No entanto, os próprios pesquisadores alertam que suas conclusões exigem comprovar que o lençol foi mantido em condições muito específicas de temperatura e umidade durante 13 séculos antes de sua aparição documentada. Nenhuma dessas provas foi definitiva, e o debate continua em aberto.

Debate sem fim à vista

Por sua vez, alguns especialistas consideram que o trabalho de Moraes, embora visualmente impressionante, não é revolucionário.

“Sem dúvida, ele criou algumas imagens belíssimas com a ajuda de software, mas não descobriu nada que já não soubéssemos”, escreveu na revista Skeptic Andrea Nicolotti, professor de História do Cristianismo na Universidade de Turim.

“Há pelo menos quatro séculos sabemos que a imagem corporal do Sudário é comparável a uma projeção ortogonal sobre um plano, o que certamente não poderia ter sido criado por contato com um corpo tridimensional”, acrescentou.

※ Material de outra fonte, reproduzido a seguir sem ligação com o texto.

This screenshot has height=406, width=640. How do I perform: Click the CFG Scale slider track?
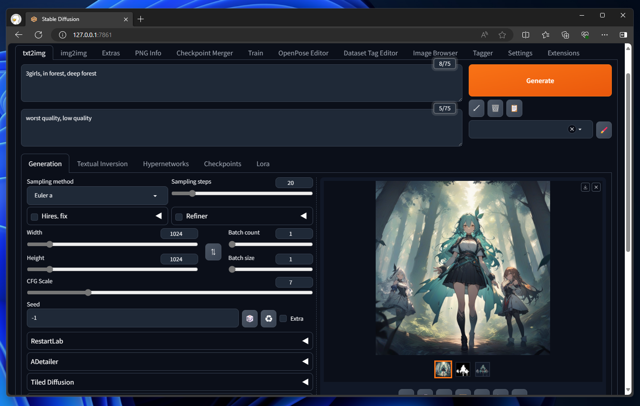169,293
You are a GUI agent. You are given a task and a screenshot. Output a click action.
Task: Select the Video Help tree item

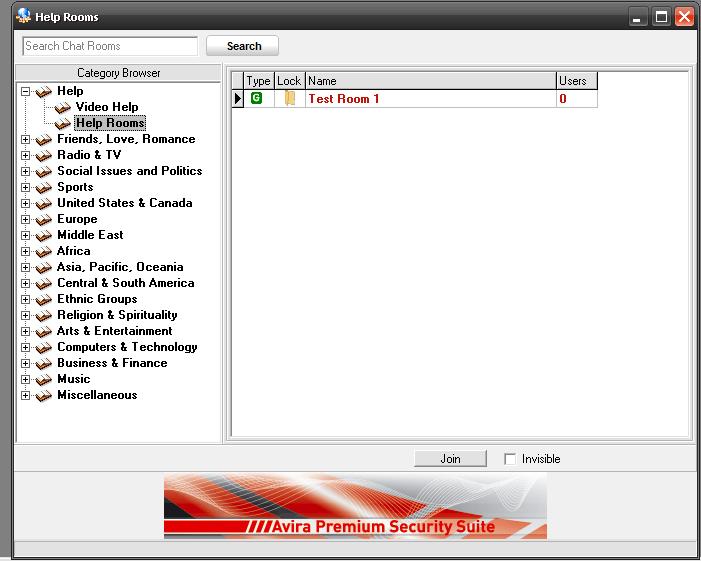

Em nota divulgada na última terça-feira (05/08) pelo Vaticano o arcebispo de Turim, Roberto Repole, refutou a pesquisa de Moraes, dizendo-se preocupado “com a superficialidade de certas conclusões” e apontando falta de originalidade na abordagem. Segundo Repole, “numerosos estudos físico-químicos” já teriam descartado “a origem pictórica ou por contato com um baixo-relevo” da relíquia.

Por ora, o Sudário de Turim segue envolto em seu próprio véu de mistério. Embora as evidências visuais e geométricas do estudo de Moraes sugiram que a imagem não tenha sido impressa por um corpo humano real, e sim criada mais provavelmente por técnicas artísticas medievais, o debate científico permanece aberto.

Entre a datação por radiocarbono que o situa na Idade Média e as novas análises que apontam para uma antiguidade muito maior, o enigmático tecido continua desafiando cientistas, historiadores e fiéis, mantendo viva a controvérsia sobre um dos artefatos mais estudados da história.